• _WHAT YOU HAVE TO DO_:
Find the line holding "Open the 里程碑 settings gear" in the entries below. Give it again exactly, along with every line after it up to and including the line holding "Open the Azioni menu".

• _RECORDED INFORMATION_:
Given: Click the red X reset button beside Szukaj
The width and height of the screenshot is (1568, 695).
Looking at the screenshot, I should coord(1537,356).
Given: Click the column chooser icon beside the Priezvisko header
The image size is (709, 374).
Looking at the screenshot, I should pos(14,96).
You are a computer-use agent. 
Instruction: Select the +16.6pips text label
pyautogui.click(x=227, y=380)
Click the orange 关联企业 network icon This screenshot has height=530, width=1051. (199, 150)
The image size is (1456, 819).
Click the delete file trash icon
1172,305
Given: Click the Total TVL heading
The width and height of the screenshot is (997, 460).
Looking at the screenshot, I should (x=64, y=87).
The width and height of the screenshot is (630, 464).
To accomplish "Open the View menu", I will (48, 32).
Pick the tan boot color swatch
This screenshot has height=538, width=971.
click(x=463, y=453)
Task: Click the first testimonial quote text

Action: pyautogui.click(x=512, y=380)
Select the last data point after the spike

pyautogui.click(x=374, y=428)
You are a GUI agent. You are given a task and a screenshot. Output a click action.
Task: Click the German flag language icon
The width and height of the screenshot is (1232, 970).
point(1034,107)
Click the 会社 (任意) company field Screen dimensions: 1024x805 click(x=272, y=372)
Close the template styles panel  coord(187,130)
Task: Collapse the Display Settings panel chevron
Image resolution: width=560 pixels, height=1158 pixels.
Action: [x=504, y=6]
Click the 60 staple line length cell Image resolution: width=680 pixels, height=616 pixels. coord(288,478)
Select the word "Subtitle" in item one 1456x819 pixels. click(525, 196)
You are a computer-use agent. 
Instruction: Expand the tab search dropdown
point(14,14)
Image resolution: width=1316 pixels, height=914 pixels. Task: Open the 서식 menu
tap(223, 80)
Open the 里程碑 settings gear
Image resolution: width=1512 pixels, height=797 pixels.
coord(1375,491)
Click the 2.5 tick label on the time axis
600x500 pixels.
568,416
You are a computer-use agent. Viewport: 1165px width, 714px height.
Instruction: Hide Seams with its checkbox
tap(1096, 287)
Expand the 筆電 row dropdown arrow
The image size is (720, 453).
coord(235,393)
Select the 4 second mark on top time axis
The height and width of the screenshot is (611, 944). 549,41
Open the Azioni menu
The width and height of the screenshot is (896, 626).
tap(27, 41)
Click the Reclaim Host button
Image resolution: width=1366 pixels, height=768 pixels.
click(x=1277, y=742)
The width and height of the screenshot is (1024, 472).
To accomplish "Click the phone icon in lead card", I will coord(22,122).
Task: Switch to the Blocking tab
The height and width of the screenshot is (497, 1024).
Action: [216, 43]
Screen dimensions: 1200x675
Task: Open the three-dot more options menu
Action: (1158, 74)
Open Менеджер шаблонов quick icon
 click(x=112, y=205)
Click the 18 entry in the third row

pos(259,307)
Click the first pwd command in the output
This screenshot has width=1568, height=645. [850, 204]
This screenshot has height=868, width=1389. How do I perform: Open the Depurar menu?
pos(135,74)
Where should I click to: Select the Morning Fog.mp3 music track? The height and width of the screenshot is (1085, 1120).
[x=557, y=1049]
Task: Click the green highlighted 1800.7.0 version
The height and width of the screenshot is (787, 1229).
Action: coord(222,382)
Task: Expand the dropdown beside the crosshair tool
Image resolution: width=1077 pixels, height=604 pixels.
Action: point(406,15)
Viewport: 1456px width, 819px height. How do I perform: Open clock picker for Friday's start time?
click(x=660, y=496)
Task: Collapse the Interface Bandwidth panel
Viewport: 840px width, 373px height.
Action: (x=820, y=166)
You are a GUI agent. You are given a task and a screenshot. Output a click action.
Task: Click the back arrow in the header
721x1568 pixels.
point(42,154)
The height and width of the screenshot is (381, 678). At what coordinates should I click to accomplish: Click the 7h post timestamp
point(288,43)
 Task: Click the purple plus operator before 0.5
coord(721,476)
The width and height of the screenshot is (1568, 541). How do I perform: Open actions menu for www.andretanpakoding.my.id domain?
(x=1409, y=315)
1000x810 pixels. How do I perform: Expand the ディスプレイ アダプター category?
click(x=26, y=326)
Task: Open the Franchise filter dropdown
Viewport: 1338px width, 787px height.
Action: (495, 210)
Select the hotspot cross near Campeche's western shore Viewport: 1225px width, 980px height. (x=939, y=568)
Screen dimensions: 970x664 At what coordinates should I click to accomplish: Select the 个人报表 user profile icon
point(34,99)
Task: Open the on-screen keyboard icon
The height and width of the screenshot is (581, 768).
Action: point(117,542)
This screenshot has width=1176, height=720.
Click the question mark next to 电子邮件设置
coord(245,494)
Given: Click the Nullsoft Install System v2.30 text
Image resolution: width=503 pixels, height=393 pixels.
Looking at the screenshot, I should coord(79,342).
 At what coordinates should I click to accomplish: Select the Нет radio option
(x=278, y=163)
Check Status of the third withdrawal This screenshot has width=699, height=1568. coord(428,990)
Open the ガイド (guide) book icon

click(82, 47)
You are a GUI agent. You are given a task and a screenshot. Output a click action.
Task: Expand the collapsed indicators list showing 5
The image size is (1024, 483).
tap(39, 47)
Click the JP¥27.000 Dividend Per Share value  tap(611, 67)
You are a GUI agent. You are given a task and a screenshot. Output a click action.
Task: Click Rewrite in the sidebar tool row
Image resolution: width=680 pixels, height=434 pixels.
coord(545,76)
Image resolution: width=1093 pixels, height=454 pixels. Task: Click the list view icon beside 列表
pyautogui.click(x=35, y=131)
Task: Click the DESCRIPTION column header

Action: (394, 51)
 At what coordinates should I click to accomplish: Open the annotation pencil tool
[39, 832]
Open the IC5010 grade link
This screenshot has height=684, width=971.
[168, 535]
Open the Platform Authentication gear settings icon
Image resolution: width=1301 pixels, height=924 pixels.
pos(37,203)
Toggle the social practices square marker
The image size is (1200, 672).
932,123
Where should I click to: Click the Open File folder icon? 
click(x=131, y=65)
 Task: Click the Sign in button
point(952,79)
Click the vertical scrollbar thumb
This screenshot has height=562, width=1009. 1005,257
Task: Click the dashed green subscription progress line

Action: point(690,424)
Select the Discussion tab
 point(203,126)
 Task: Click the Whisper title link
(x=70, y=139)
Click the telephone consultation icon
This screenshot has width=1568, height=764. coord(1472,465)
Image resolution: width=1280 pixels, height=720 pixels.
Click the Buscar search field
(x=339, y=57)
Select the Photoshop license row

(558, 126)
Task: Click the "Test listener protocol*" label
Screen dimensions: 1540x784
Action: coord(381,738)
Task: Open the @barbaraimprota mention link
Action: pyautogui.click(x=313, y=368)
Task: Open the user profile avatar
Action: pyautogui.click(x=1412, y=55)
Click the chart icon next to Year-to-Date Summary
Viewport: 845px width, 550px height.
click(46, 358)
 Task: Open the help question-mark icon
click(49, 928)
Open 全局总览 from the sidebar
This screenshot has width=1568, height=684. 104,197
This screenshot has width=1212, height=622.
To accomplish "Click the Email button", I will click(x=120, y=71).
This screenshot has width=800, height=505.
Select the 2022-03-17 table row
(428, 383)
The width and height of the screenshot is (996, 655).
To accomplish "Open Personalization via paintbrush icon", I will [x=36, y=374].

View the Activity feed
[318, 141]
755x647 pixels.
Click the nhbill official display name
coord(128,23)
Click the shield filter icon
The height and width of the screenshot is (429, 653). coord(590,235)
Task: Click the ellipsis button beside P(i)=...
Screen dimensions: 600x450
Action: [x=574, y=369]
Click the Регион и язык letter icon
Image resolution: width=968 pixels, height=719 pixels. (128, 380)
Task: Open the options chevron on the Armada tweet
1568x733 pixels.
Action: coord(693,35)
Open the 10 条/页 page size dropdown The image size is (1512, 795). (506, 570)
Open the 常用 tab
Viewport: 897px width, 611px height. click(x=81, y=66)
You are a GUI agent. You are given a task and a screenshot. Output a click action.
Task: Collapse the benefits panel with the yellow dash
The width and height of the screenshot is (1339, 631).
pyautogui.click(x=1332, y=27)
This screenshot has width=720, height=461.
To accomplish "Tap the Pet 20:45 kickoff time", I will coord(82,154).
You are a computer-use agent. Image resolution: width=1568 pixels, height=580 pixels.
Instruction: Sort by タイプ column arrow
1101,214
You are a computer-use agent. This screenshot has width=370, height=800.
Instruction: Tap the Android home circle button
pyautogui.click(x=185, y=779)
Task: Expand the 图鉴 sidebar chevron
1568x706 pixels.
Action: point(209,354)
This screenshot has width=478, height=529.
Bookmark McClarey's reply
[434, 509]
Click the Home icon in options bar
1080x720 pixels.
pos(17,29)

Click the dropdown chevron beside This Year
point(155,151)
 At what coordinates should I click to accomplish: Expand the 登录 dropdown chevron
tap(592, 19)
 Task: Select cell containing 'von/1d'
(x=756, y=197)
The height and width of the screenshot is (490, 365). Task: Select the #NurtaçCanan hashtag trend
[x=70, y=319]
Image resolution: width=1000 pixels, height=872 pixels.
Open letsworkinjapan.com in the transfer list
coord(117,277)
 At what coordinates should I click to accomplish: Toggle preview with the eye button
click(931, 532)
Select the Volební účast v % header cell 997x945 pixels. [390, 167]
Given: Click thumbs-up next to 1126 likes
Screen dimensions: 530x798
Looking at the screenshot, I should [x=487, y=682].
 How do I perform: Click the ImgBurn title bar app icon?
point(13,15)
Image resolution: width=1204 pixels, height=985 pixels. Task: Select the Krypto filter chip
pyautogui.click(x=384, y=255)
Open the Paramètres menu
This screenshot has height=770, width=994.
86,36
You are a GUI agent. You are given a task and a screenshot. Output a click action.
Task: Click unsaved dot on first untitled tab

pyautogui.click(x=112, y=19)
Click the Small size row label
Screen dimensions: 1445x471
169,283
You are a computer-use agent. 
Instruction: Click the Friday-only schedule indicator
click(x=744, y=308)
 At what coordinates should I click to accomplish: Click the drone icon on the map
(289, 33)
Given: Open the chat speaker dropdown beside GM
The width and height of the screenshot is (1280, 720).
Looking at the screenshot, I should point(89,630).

• _WRITTEN ANSWER_:
Open the 里程碑 settings gear
Image resolution: width=1512 pixels, height=797 pixels.
coord(1375,491)
Click the 2.5 tick label on the time axis
600x500 pixels.
568,416
You are a computer-use agent. Viewport: 1165px width, 714px height.
Instruction: Hide Seams with its checkbox
tap(1096, 287)
Expand the 筆電 row dropdown arrow
The image size is (720, 453).
coord(235,393)
Select the 4 second mark on top time axis
The height and width of the screenshot is (611, 944). 549,41
Open the Azioni menu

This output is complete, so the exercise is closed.